インテグラル・リヤコンビネーションライト、ミニカウル風メーターバイザー、ジュラルミン鍛造ハンドルが所有欲をくすぐった。

ホンダ VT250Fの系譜

’82 ホンダ VT250F[FC]

【’82 HONDA VT250F[FC]】赤フレームの初期型[FC]はビキニカウルを装着。小柄な車格で女性ライダーも急増。

’83 ホンダ VT250F INTEGRA[FC]

【’83 HONDA VT250F INTEGRA[FC]】フルカウルを装備したFCインテグラ。メーターもカウル側にマウントされていた。

’84 ホンダ VT250F[FE]

【’84 HONDA VT250F[FE]】ハーフカウルを備え、フレームパイプが角型になった2型[FE]最高出力は5psアップ。

’84 ホンダ VTZ250F[FE]

【’84 HONDA VTZ250F[FE]】FEには丸目ノンカウル仕様も用意され、VT250Zの名が付いた。標準の2万円安。

’85 ホンダ VT250F INTEGRA[FE]

【’85 HONDA VT250F INTEGRA[FE]】FEインテグラはフルカウルに加え、通常のダブルディスクブレーキを装備した。

’86 ホンダ VT250F[FG]

【’86 HONDA VT250F[FG]】丸みを帯びたフォルムに一新、フレームも変更した3型[FG]。翌年、通常ブレーキの4型[FH]へ。

’87 ホンダ VT250F[FH]

【’87 HONDA VT250F[FH]】最終型FHのノンカウル仕様。前輪17インチで通常のシングルディスクを装備した。

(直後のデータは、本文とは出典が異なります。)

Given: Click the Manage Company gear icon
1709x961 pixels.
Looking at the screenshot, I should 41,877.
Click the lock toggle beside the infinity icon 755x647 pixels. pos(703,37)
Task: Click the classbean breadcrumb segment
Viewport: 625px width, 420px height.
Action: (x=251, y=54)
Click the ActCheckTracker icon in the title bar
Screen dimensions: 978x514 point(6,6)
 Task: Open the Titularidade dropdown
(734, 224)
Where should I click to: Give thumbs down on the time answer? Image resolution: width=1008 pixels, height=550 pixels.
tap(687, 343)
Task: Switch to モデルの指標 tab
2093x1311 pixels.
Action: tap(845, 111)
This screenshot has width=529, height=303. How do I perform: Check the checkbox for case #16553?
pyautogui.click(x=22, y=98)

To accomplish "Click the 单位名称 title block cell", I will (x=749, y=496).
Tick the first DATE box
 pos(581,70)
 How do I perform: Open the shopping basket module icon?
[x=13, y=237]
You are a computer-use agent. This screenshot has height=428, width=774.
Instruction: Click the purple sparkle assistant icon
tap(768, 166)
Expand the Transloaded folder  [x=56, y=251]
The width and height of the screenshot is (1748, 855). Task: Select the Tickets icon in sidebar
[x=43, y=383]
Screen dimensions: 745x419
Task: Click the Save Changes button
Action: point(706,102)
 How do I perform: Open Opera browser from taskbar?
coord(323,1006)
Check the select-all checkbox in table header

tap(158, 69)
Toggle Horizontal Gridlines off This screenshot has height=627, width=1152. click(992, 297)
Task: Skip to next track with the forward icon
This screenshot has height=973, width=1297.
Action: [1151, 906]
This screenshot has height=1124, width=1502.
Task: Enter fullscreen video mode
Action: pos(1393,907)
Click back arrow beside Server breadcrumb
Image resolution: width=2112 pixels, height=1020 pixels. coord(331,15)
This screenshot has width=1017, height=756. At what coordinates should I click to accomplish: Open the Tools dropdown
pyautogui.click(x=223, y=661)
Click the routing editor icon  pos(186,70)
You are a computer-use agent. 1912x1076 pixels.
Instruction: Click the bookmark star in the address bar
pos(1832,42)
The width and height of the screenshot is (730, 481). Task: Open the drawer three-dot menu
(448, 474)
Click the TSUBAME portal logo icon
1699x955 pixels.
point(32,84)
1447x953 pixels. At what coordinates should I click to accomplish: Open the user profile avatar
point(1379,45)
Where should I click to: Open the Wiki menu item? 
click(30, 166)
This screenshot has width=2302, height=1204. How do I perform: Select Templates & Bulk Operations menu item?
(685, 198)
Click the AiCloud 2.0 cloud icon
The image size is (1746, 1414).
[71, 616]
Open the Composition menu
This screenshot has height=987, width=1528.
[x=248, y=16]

400ccはV4を搭載!【ホンダ VF400F/INTEGRA】

空冷4気筒全盛の時代に、あえてNR500で培ったV型技術をフィードバックした水冷90度V4を搭載。クラス最高の53psを誇り、レースでも速かった。ただしVT似のスタイルと独特の排気音、その後のレプリカブームが影響して、販売はいま一歩だった。

’82 ホンダ VF400F

【’82 HONDA VF400F】VF750Fと同時デビュー。トルクフルなV4エンジンとスリムな車体、前輪16インチ、プロリンクで高い戦闘力を誇った。

’84 ホンダ VF400F INTEGRA

【’84 HONDA VF400F INTEGRA】フレームマウントのフルカウルを装着して快適性をアップ。左右に小物入れも装備していた。ブレーキは一般的なタイプに変更。